Over the long months of COVID-19, we’ve been subjected to chemistry and biology refreshers every time we turn on the news. We’re a living experiment in sanitizer, aerosolized particles and droplets, vaccines and variants; and what we are finding is that increased use of heavy-duty cleaning products for preventive disinfection measures, often does more harm than good. Our reliance on antibiotics and heavily prescribed medicines can work to create superbugs that are immune to standard treatments, and with more and more evidence of this daily, we must work in earnest to combat antimicrobial resistance.
Local company, Briotech, Inc., has developed a line of cleaning products, Briotech Sanitizer + Disinfectant, based on their unique hypochlorous acid (HOCl). Eric Rasmussen, MD, MDM, FACP, and chief medical officer of Briotech explains, “We have all benefited from two medical discoveries that protect us from infections: antibiotics and antiseptics. Antibiotics are substances that kill or inhibit reproduction in microbes that threaten us. They’re usually generated by other organisms (like penicillin extracted from mold) or synthesized to mimic a biological process lethal to bacteria. In contrast, an antiseptic is usually a chemical like alcohol, or a compound like povidone-iodine, used on the surface of our bodies. That surface can be our skin, our eyes, or as an oral rinse after brushing our teeth.”
He warns, however, that times are changing. “Antibiotics were a wonderful discovery a century ago, but the antibiotic era is ending rapidly,” admits Rasmussen. “Every class of antibiotic has generated human pathogens resistant to their effects, and we’ll soon be returning to a time when scratches and scrapes that have been trivial to heal with topical or intravenous antibiotics will again gain the capacity to kill. Since the start of this century there have been more than half a million professional articles published on antibiotic resistance and yet the problem is not getting better. We’re also watching as antiseptics approved decades ago generate both skin damage and resistance in the dangerous bacteria they’re supposed to kill.”

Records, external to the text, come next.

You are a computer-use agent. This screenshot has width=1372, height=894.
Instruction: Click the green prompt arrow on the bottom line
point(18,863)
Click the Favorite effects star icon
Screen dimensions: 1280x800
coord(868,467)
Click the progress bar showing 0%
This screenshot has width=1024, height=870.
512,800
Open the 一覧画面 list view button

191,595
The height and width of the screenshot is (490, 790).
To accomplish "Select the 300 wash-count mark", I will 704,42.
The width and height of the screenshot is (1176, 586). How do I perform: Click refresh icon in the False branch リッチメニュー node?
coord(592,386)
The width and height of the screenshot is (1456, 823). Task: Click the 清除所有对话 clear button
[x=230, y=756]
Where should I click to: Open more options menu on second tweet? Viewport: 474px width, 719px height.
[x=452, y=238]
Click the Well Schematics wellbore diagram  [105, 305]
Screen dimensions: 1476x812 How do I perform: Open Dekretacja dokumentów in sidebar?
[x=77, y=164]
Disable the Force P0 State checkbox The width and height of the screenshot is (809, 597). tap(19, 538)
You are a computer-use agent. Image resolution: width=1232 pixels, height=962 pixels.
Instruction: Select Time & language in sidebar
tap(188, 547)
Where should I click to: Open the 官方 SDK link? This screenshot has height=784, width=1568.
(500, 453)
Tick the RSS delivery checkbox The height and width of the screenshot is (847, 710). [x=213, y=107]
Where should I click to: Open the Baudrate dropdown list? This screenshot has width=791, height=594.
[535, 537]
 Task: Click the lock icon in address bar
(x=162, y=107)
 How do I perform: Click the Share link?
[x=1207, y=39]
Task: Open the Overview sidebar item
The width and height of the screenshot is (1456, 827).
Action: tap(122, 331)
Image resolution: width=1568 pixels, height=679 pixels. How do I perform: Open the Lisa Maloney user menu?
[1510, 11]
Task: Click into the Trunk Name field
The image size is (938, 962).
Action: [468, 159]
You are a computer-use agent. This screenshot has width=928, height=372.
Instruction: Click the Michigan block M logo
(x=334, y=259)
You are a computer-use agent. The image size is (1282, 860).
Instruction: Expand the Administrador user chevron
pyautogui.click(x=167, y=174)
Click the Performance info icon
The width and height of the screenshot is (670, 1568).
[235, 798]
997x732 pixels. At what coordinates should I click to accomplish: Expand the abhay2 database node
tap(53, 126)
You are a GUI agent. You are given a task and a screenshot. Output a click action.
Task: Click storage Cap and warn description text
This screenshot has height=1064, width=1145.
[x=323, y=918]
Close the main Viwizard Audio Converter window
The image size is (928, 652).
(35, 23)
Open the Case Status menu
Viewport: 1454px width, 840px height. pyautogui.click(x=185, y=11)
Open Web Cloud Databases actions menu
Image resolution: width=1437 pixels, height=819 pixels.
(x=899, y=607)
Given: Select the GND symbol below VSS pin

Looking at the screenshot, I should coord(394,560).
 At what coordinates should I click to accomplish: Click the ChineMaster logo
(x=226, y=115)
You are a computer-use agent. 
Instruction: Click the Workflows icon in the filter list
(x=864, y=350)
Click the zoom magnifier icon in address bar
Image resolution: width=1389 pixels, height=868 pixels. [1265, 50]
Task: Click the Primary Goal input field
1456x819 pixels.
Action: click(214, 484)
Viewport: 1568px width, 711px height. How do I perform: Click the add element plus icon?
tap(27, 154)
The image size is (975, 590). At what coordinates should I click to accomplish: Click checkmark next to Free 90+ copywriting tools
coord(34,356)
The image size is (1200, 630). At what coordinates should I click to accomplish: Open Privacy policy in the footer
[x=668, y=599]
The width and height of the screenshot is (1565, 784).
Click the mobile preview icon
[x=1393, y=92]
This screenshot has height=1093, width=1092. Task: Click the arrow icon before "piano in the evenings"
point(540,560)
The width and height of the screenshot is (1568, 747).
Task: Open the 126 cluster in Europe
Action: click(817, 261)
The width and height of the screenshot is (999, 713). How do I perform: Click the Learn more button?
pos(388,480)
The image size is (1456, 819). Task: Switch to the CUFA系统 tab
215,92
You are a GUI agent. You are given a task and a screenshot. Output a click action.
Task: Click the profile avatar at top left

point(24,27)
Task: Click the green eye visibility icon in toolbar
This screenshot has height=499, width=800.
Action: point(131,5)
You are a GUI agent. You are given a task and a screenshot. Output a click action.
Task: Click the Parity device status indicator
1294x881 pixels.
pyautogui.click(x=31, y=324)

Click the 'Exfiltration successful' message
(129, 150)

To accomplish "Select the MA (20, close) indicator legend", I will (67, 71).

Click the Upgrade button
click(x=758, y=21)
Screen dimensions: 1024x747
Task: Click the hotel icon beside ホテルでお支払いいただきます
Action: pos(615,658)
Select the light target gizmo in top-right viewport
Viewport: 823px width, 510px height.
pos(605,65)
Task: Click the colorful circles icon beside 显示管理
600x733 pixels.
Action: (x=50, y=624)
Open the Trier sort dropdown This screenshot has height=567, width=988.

Briotech founder, Dan Terry, also acknowledges the issue. “Healthcare is in a global crisis,” he says. “Superbugs, hospital-acquired infections, non-healing wounds, rising costs, pandemics—the stories are headlined daily as reminders that we’re living in the final glory days of antibiotics where for only a while longer a bout of pink eye or an infection is nothing more than an inconvenience.”
This doesn’t mean we should lose hope. While there have been tremendous scientific advancements, sometimes the tried-and-true solutions are best. “Fortunately, it’s not difficult to avoid the dangers of disinfectant exposure or the risk of increasing resistance to antiseptics,” says Rasmussen. “There is a single compound, used as both an antiseptic and a disinfectant, that has been shown to be highly lethal to the microbes we worry about, including viruses, bacteria, and fungi. It’s also been used for more than 100 years without any report of resistance developing in any organism. That compound, hypochlorous acid (HOCl) has also proved to be so gentle that it’s used full-strength by doctors and other healthcare providers on eye infections, on open wounds, and on infants.”
Terry agrees that HOCl is a “disruptive solution to these problems. Imagine it is both an immune booster and a sterilant, that it’s hundreds of times more potent than bleach at inactivating pathogens, that it can be manufactured in large quantity, and that it’s so non-toxic you can spray it in your eyes or on a baby’s rash.”
Briotech products use a shelf-stable form of HOCl for use in the home, schools, businesses and more. “In fact, samples of BrioHOCl that are six years old have been tested on dangerous bacteria like Staphylococcus aureus and Klebsiella and found to kill 99.99% of both in less than five minutes,” says Rasmussen. “Briotech’s HOCl also has been independently tested in certified laboratories and found to inactivate 99.994% of the pandemic virus SARS-CoV-2 in two minutes.”
And the world is noticing. Briotech is making a name for itself as “the world’s leader in HOCl production and scientific research,” says Terry, “and we distribute tools for mass manufacturing of nature’s solution across the globe. We have shipped to thousands of cities across America, we have donated to dozens of countries in disaster relief, and we have achieved several scientific breakthroughs here at our factory in Woodinville where we produce HOCl by the ton with the vision to change the realities of global health.”
“Antibiotic resistance may force a change in the practice of medicine over the next 30 years,” admits Rasmussen. “Having an antiseptic already available today that’s highly effective, very stable, inexpensive, that does not generate resistance, and that’s benign to human tissue, will be one way to help ensure that our children won’t start dying from simple infections again.”
To learn more about HOCl and Briotech’s activities, visit their Science and News pages, or shop for Briotech products through their website, Amazon or Home Depot. Like the delta variant of COVID-19, changes in medicine often force a pivot in how we treat illness. But that doesn’t mean we forget what we’ve learned up to now. By using the wealth of knowledge at our fingertips, new—safe—solutions can be found.